O investimento nesta etapa é de R$ 6,8 milhões.
O equipamento será chamado de Centro de Diagnóstico e Procedimentos de Campinas e reforçará o conjunto de equipamentos do SUS Municipal direcionados para atendimentos de especialidades. Esta policlínica era projetada desde o fim do período mais severo da pandemia de Covid-19.
“Será um espaço onde a gente vai poder fazer vários exames, pequenas cirurgias e atendimentos de especialidades que ficaram muito represadas na pandemia e que a gente precisava dar uma resposta para a população, com acesso e cuidado de qualidade”, destaca a médica Sara Maria Teixeira Sgobin, coordenadora da Atenção Secundária de Campinas.
Reestruturação
Com esta aquisição, a área de especialidades da Saúde inicia um reordenamento da assistência para otimizar recursos, facilitar o acesso e ampliar a resolutividade de casos.
A policlínica localizada na Avenida Faria Lima passará a concentrar, de forma gradativa, as especialidades clínicas de atendimento.
Já o Centro de Diagnóstico e Procedimentos ficará responsável pela realização de exames como colonoscopia, endoscopia, ultrassom, especialidades odontológicas, e pequenos procedimentos de modalidades que apresentam demandas, entre elas a dermatologia, oftalmologia e otorrinolaringologia.
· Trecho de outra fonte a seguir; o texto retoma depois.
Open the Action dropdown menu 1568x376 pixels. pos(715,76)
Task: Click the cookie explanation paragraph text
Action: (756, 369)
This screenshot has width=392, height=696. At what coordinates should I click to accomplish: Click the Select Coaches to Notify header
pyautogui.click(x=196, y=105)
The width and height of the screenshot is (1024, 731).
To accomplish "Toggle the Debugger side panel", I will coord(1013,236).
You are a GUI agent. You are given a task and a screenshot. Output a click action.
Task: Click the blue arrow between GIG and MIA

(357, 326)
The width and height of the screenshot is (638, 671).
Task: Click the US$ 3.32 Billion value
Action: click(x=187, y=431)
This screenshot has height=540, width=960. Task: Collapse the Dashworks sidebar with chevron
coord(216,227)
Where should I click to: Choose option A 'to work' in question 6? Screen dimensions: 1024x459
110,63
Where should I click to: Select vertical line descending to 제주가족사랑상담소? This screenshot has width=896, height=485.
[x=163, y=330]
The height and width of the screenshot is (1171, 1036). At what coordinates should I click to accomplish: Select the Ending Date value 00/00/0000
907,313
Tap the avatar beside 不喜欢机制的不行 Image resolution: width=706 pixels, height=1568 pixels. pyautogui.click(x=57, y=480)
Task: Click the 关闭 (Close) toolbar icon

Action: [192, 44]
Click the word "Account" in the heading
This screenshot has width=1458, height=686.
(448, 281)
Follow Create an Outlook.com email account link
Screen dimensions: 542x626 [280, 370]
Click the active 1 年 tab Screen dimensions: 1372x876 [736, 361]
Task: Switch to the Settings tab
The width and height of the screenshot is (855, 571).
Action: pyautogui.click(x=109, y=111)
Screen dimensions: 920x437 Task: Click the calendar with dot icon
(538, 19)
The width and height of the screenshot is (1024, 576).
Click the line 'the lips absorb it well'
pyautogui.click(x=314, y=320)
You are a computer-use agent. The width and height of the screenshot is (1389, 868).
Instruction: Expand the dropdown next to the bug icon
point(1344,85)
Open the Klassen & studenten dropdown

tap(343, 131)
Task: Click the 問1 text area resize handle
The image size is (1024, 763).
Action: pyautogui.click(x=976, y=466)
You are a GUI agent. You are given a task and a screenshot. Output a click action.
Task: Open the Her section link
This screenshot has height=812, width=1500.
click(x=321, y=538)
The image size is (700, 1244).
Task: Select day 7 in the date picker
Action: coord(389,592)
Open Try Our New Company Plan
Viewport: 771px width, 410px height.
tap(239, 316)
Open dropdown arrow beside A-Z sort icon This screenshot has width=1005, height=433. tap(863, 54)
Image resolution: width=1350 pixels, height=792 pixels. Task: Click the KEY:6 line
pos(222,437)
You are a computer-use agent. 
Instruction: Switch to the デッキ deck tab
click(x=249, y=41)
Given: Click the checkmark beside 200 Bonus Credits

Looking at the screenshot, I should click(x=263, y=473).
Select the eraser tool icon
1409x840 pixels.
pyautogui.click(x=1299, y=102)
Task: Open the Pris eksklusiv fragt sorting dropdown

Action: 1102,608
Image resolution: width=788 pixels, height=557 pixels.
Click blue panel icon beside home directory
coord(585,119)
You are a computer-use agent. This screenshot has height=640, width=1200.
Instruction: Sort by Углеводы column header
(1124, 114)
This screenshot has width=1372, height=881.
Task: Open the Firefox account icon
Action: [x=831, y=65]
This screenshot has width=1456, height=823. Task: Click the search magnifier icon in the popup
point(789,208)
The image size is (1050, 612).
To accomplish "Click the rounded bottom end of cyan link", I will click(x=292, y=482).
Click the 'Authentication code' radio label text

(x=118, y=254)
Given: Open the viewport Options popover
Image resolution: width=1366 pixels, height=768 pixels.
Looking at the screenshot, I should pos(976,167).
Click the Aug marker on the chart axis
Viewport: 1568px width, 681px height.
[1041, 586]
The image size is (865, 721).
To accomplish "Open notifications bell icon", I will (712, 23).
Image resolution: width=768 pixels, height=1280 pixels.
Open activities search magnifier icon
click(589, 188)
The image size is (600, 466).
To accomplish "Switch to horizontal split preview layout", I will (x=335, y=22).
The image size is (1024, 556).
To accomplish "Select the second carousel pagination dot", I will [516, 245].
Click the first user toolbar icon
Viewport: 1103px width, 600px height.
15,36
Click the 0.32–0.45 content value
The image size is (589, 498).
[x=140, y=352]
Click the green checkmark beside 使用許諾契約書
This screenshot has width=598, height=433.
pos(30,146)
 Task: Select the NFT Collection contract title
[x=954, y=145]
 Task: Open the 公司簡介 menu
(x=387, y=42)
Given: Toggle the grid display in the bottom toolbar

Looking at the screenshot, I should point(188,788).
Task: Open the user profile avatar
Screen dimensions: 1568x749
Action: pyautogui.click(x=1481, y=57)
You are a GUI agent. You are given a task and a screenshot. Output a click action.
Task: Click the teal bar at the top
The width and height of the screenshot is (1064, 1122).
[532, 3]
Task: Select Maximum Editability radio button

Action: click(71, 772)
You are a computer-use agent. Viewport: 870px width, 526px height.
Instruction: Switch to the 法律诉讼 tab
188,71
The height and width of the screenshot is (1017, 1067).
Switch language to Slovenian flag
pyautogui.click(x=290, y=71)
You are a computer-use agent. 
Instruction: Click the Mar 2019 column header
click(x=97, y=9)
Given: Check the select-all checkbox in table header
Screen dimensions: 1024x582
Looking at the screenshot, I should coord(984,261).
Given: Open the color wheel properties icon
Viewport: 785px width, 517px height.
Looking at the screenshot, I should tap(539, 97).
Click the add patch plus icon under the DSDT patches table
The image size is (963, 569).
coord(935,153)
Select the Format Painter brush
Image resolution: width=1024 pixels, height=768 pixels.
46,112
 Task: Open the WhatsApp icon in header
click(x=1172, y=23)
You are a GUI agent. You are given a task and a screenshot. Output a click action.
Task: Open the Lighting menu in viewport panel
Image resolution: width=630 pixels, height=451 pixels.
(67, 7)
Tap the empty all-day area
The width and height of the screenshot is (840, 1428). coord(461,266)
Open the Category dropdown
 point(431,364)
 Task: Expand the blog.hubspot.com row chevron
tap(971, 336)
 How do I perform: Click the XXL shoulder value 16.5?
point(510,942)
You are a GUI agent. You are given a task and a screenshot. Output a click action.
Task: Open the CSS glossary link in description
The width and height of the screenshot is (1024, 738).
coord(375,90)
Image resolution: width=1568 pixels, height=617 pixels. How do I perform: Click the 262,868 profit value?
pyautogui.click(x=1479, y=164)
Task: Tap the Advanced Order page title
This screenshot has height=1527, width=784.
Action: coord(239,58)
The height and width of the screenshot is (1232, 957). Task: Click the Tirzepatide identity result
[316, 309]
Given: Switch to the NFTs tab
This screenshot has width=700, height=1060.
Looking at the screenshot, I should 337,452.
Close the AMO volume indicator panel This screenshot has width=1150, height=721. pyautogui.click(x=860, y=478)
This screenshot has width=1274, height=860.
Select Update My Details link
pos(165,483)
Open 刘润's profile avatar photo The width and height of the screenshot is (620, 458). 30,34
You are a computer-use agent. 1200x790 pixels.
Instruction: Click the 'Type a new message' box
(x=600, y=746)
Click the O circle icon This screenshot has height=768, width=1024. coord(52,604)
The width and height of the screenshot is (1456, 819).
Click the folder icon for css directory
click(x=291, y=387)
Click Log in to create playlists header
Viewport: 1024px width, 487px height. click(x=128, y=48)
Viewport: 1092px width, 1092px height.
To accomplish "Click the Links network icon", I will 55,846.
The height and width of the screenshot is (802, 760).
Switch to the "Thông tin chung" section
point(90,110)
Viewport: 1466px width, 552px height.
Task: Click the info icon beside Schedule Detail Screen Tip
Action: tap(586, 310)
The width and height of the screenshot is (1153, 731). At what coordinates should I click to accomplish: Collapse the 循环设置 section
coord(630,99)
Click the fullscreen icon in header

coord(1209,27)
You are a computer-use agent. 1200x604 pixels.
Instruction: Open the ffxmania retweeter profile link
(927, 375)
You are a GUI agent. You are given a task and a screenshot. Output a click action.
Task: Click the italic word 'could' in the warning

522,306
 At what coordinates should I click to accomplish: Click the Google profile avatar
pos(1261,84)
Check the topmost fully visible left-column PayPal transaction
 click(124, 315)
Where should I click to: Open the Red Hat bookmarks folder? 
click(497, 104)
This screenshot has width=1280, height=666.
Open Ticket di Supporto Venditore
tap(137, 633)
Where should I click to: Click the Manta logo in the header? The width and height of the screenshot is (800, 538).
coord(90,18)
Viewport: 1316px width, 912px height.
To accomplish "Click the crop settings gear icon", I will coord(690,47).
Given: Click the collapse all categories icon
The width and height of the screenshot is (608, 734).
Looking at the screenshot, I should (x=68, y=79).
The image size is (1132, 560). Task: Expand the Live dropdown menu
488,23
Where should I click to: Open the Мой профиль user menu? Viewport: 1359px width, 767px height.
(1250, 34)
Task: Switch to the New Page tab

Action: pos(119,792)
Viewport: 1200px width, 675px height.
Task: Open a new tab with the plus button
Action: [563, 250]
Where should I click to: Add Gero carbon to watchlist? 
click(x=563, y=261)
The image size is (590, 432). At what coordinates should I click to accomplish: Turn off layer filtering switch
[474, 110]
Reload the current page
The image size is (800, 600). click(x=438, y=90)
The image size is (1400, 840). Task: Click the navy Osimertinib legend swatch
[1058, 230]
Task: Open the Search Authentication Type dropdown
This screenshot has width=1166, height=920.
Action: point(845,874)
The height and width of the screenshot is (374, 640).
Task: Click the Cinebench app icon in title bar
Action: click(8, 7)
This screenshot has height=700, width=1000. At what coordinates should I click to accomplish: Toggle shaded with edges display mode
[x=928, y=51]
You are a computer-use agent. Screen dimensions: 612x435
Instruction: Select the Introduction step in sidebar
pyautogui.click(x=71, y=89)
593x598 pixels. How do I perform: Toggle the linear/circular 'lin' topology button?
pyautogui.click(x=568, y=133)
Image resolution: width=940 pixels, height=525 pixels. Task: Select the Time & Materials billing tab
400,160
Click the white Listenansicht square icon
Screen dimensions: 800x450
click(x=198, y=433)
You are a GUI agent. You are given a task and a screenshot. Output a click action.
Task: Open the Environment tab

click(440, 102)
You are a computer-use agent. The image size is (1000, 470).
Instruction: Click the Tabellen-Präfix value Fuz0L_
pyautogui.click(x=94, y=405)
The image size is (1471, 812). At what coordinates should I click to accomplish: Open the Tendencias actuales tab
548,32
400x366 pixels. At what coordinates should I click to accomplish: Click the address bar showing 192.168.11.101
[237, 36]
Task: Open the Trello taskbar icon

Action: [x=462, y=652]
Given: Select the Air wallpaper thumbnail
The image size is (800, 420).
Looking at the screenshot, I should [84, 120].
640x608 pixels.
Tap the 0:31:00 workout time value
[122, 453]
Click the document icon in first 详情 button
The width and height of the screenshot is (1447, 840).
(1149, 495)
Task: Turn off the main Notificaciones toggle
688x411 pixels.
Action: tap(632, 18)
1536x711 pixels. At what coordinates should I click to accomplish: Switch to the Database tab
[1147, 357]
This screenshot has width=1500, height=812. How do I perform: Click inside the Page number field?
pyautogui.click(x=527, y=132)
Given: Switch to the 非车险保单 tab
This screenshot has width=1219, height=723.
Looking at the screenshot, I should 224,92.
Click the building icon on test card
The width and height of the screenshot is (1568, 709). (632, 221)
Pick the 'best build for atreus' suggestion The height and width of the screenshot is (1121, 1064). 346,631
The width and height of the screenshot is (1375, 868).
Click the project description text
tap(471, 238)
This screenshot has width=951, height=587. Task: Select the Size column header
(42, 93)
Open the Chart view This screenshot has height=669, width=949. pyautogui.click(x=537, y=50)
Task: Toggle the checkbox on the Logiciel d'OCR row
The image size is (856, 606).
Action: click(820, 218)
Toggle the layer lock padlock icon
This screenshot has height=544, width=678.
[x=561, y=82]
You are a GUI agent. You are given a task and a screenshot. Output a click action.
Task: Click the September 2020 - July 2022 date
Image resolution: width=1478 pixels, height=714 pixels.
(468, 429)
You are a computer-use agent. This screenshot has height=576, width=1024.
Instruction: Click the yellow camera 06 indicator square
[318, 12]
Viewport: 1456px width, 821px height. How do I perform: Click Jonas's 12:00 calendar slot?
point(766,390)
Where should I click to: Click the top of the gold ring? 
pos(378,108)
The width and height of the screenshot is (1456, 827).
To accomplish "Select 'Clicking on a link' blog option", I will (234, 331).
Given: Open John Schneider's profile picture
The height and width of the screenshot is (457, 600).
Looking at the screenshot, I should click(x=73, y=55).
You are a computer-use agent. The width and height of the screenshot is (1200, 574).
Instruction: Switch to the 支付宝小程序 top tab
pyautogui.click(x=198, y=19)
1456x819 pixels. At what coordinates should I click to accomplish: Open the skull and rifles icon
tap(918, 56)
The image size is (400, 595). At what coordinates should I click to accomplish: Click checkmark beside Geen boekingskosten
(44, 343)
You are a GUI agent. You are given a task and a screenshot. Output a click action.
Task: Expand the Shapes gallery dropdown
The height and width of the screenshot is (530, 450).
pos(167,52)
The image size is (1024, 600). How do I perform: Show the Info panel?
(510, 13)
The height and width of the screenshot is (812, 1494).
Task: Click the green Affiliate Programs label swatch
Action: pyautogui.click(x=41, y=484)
O funcionamento deve ocorrer de maneira gradativa até que os atendimentos sejam oferecidos também no período noturno.
O prédio
Inaugurado em 1936, em uma das principais ruas de comércio da cidade, na esquina da Barão de Jaguara com César Bierrenbach, o Edifício Sant’Anna é uma construção de apenas seis pavimentos que foi reverenciada no passado, publicamente, com o título de primeiro “arranha-céu” de Campinas.
Perseu Leite de Barros e Lix da Cunha estiveram entre os engenheiros responsáveis pela obra, que simbolizava o processo de modernização do espaço urbano e a consolidação de uma nova imagem da cidade, desvinculada da tradição agrária.
Desde 2011, o Edifício Sant’Anna é tombado pelo Condepacc (Conselho de Defesa do Patrimônio Arquitetônico e Cultural de Campinas).